# Problem A
In the article below on safety barriers for Saskatoon buses, translate this sentence into Spanish: "The city is moving to finish installing protective barriers for drivers on Saskatoon buses."
# Problem B
In the article below on safety barriers for Saskatoon buses, how many buses does the request for quotations seek barriers for?
# Problem C
Write the next few paragraphs of the article below on safety barriers for Saskatoon buses, starting after its final sentence.

# Supplied text

──────────────────────────────

Local union president says more security is still needed for workers and passengers

Local union president says more security is still needed for workers and passengers.

City issues call for last safety barriers for Saskatoon buses

The city is moving to finish installing protective barriers for drivers on Saskatoon buses.

“It couldn’t come any sooner,” said Darcy Pederson, president of Amalgamated Transit Union Local 615, which represents city transit workers.

Council approved a phased-in program in 2020 to install security barriers fitted with safety glass in all city buses, after years of pleas from the union over concerns about assaults against drivers. At that time, the cost to outfit the entire fleet was pegged at around $2.9 million. Drivers have also previously panned vinyl shields installed in response to COVID-19, suggesting these were of limited protective value and could obstruct sight lines.

“It’s a gratifying feeling,” Pederson said of finally having the last of the city’s buses set to be equipped with driver security doors. “It makes me feel good that our members are out there, that they’re safe, they’re being protected and city council’s looking out for them.”

The first phase of installations on 47 buses is almost complete. A request for quotations set to close at the end of the month is looking for a company to purchase and install barriers on the city’s remaining 79 buses.

A city spokeswoman said she couldn’t provide specifics, such as an updated cost estimate, while the bidding remains open.

Pederson suggested the barriers will likely be removable from older buses and re-installed in new ones as they’re brought into service, particularly if the city sticks with its current suppliers of vehicles. The city was unable to confirm whether this will be the case, again citing the open bidding process.

──────────────────────────────

# Stored data

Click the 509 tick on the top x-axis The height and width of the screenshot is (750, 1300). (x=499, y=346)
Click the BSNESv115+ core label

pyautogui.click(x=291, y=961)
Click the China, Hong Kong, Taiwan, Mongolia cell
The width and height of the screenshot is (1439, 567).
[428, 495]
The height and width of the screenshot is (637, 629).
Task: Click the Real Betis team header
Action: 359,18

──────────────────────────────

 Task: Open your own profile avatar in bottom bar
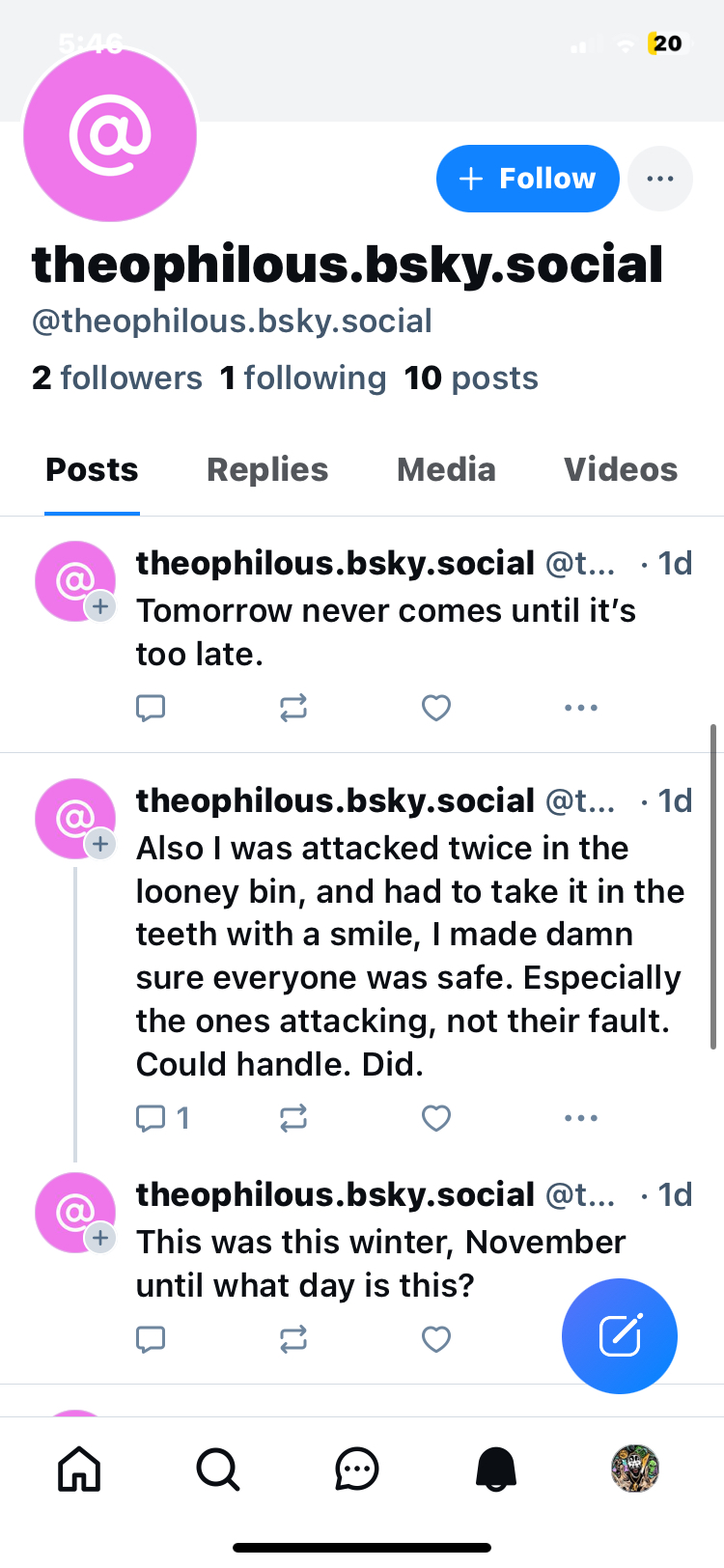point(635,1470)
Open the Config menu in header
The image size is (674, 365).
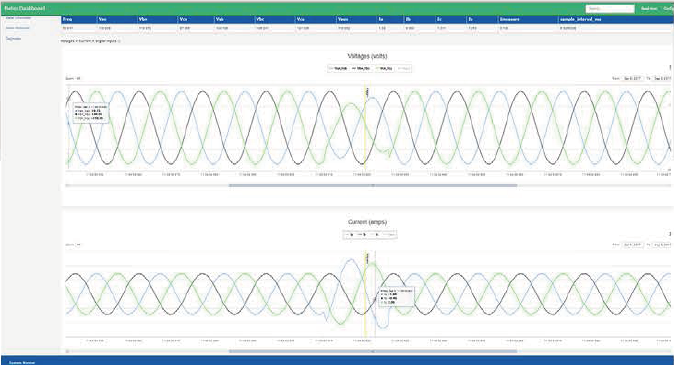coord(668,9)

──────────────────────────────

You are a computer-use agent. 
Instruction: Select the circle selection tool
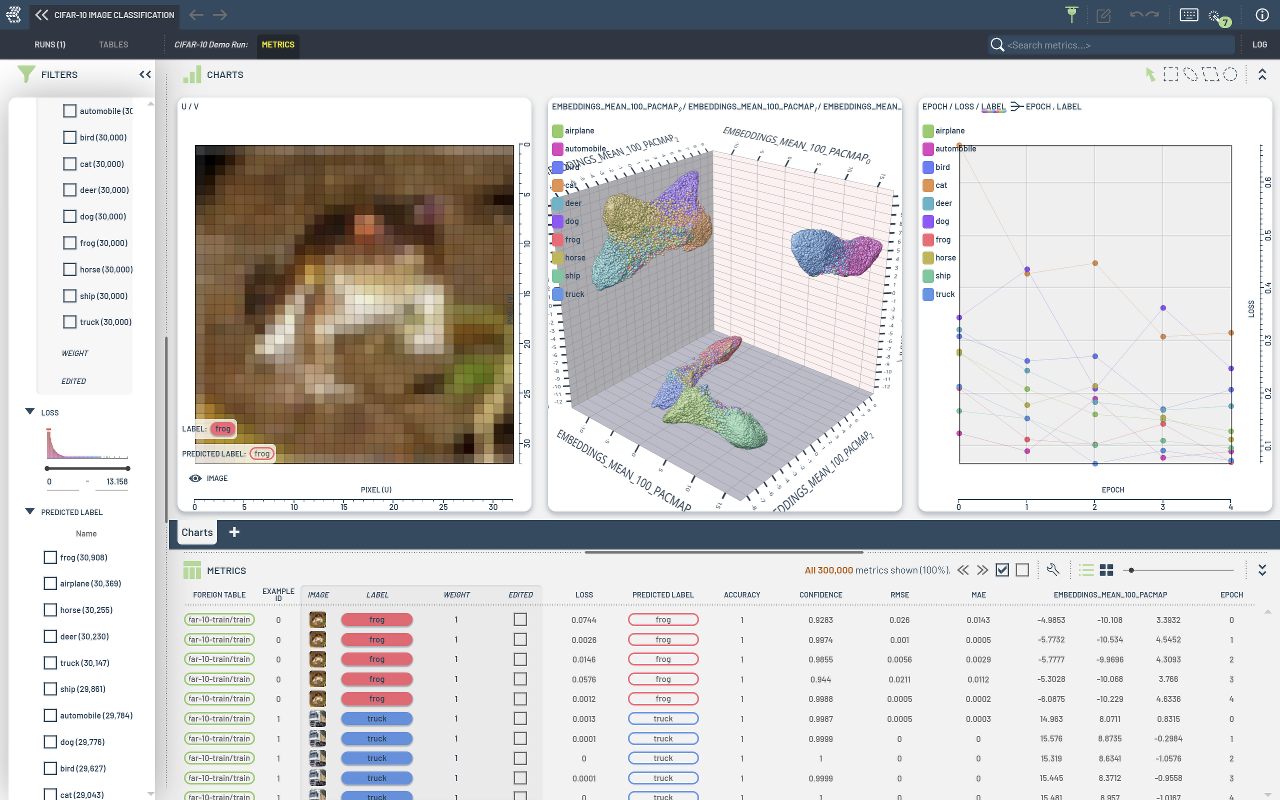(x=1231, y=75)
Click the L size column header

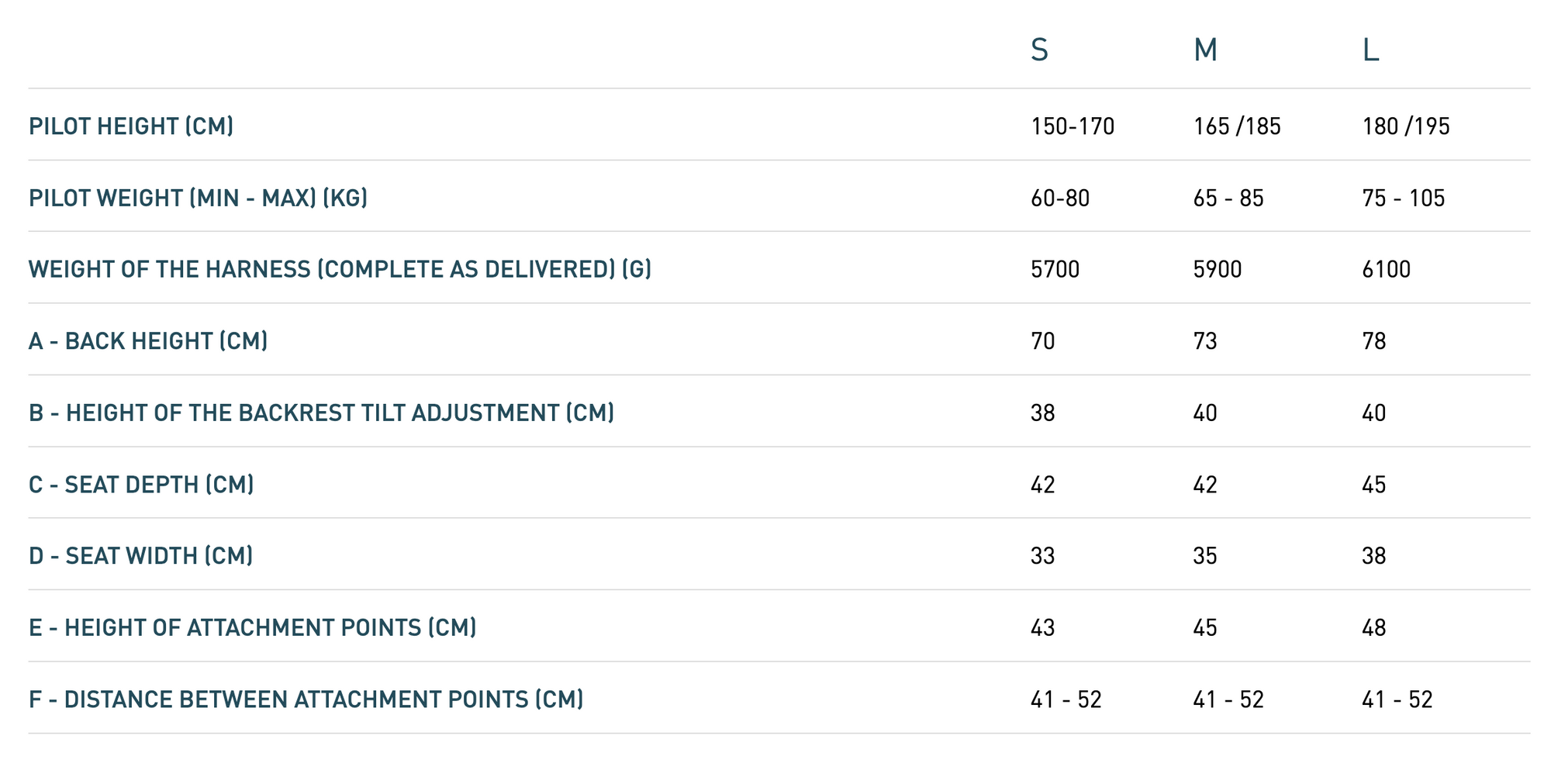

──────────────────────────────

# Written response A
La ciudad está tomando medidas para terminar de instalar barreras de protección para los conductores de los autobuses de Saskatoon.

# Written response B
The city's remaining 79 buses.

# Written response C
While the completion of the barrier project will wrap up a safety priority for the ATU, Pederson repeated a call for some sort of added security presence for Transit. He said this is needed to supplement the de-escalation training provided to drivers for dealing with unruly passengers or other potentially dangerous situations.

“I don’t want to call it ‘police.’ But ‘fare enforcement,’ or ‘security?’ I’m not sure what it would be called. Just somebody out there to patrol the buses, the downtown terminal and the area around there; it’s getting quite dangerous,” he said.

Ward 3 Coun. David Kirton earlier this year said he felt bus drivers weren’t getting enough support as they’ve too often found themselves bearing the brunt of homelessness, mental health and addictions crises that have exploded during the COVID-19 pandemic.

He ended up withdrawing a motion put forward in July to have the city administration explore a transit security program for Saskatoon. At the time, several members of council said they weren’t comfortable discussing security options without first seeing a more thorough assessment of the issue of bus driver and passenger safety.

Council is expected to pick the issue up again at some point in the next few months, when city staff present a report with data on safety incidents on buses and at Saskatoon Transit facilities.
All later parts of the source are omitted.